## Provided information
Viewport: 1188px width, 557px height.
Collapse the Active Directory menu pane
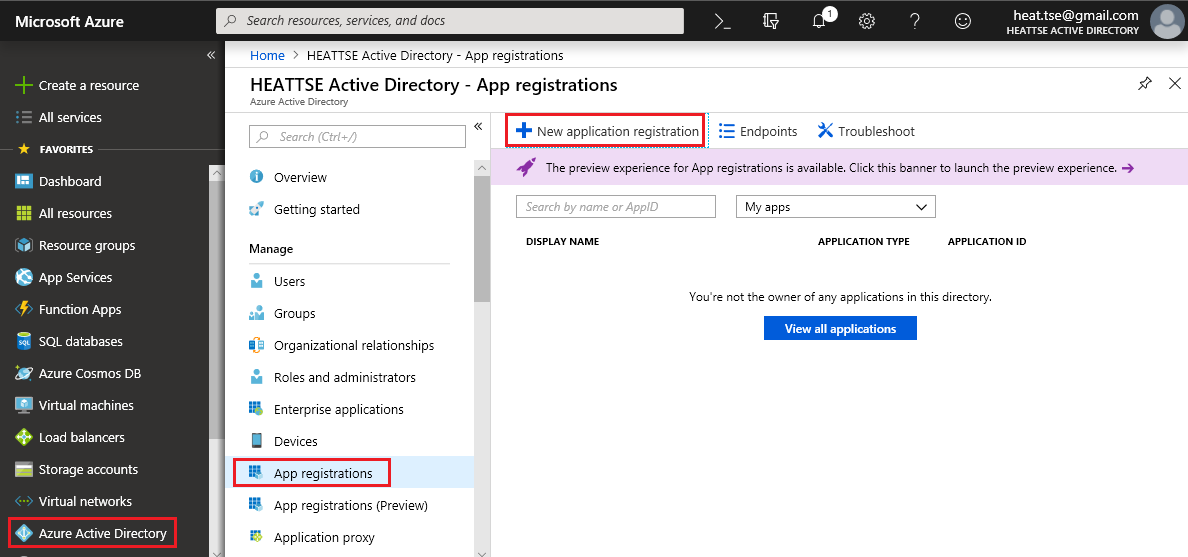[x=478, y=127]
==
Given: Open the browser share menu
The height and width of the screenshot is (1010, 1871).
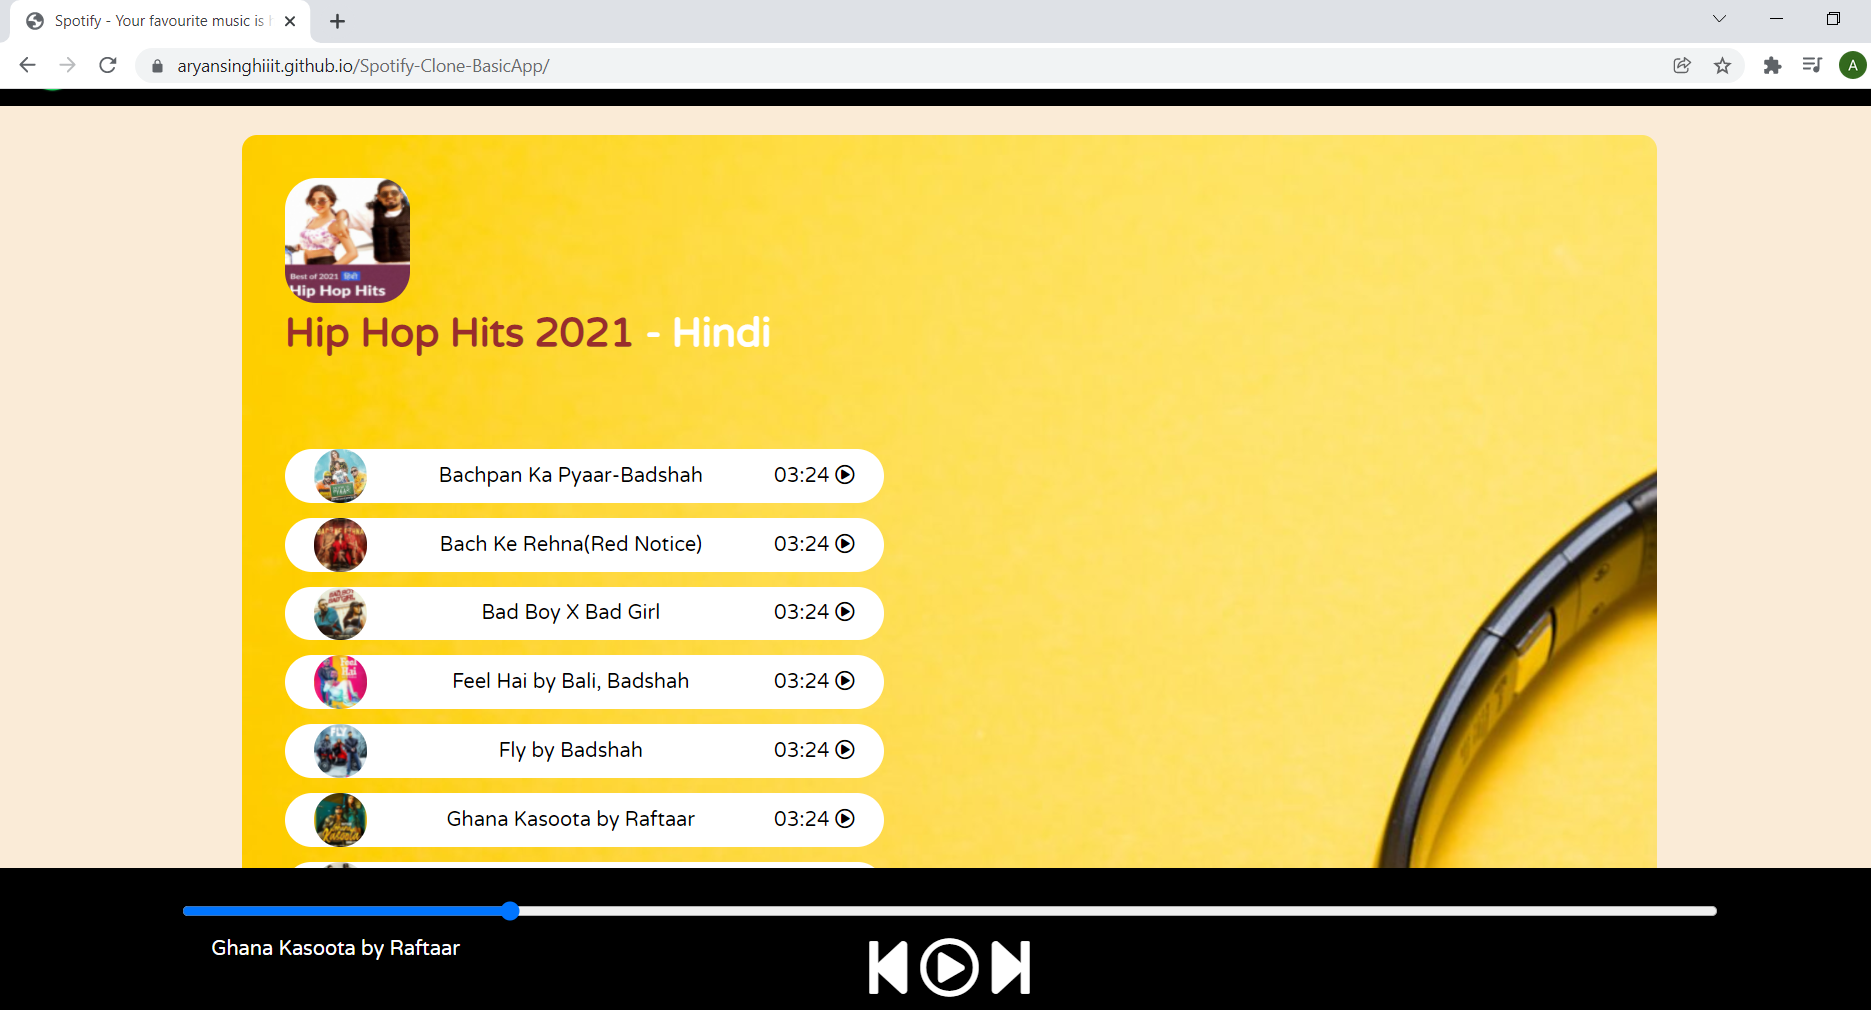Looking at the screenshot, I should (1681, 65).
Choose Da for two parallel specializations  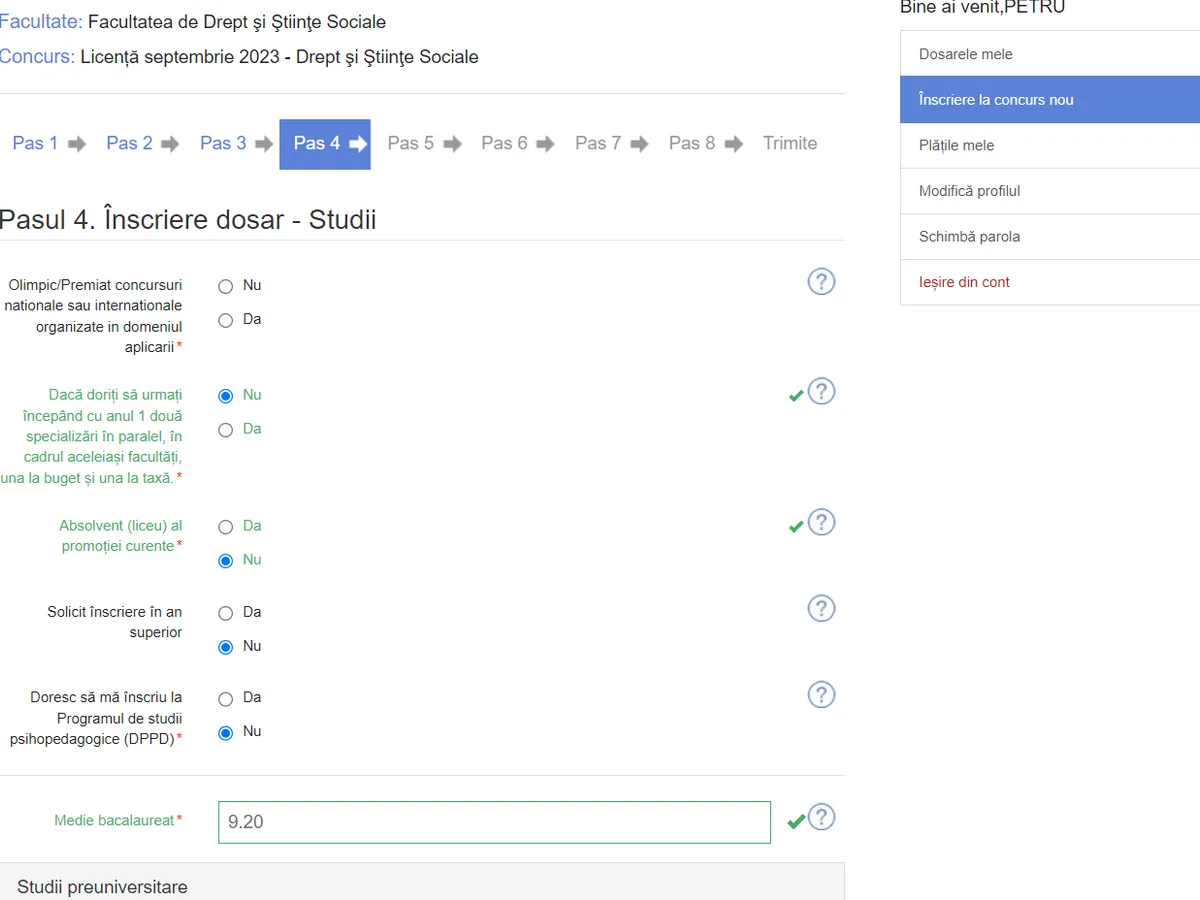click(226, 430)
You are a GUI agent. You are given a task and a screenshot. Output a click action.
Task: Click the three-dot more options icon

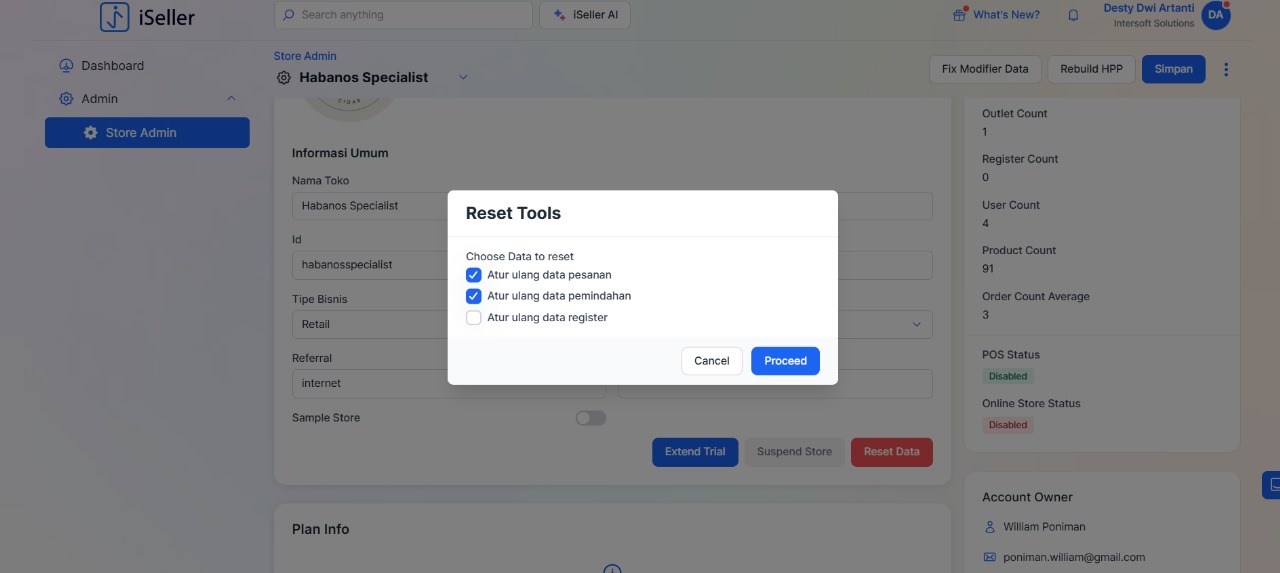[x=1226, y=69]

## Objective
Please copy the entries again, starting at the line containing "Viewport: 1188px width, 557px height." and ending at the line containing "[x=478, y=127]", with the requests included and the pictures left out. Multiply each coordinate in the answers by 1.6 and round to whole numbers, with halves rounded up; leave every other number unchanged.

## Right answer
Viewport: 1188px width, 557px height.
Collapse the Active Directory menu pane
[x=765, y=203]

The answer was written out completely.